- EXERCISE DATA
————
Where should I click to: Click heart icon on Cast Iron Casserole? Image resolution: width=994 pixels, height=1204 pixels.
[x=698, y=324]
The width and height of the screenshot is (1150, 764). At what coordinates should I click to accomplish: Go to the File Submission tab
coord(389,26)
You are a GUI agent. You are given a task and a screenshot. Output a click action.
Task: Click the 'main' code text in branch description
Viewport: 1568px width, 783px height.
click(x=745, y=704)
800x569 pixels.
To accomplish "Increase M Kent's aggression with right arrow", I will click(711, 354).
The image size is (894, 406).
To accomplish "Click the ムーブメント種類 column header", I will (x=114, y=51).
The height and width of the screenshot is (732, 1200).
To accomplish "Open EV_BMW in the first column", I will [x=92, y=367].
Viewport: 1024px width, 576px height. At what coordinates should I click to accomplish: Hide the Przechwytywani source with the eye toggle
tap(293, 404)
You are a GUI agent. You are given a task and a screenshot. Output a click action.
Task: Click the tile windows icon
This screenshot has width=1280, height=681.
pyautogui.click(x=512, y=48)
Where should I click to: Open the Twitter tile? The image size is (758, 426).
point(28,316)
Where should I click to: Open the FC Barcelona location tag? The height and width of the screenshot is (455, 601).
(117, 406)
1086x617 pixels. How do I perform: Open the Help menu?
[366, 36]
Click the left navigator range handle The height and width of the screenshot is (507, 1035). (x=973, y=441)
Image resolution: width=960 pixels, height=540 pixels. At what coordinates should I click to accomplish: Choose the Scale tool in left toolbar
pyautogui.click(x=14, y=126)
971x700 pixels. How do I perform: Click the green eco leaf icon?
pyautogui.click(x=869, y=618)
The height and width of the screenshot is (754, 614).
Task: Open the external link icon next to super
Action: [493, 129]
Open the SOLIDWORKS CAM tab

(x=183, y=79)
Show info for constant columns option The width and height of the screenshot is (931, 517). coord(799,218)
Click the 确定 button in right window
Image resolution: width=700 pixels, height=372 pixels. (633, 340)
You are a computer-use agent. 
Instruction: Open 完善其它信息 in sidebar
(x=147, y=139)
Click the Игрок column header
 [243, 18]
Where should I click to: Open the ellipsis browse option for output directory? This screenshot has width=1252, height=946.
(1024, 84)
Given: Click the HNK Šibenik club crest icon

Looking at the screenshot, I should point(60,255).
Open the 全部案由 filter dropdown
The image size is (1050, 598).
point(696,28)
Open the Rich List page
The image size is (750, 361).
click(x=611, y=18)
————
- TASK DIRECTIONS
Where in the entries above does the word "will" appear? Copy each line that has it.

- SOLUTION FOR THIS TASK
To accomplish "Increase M Kent's aggression with right arrow", I will click(711, 354).
To accomplish "Click the ムーブメント種類 column header", I will (x=114, y=51).
To accomplish "Open EV_BMW in the first column", I will [x=92, y=367].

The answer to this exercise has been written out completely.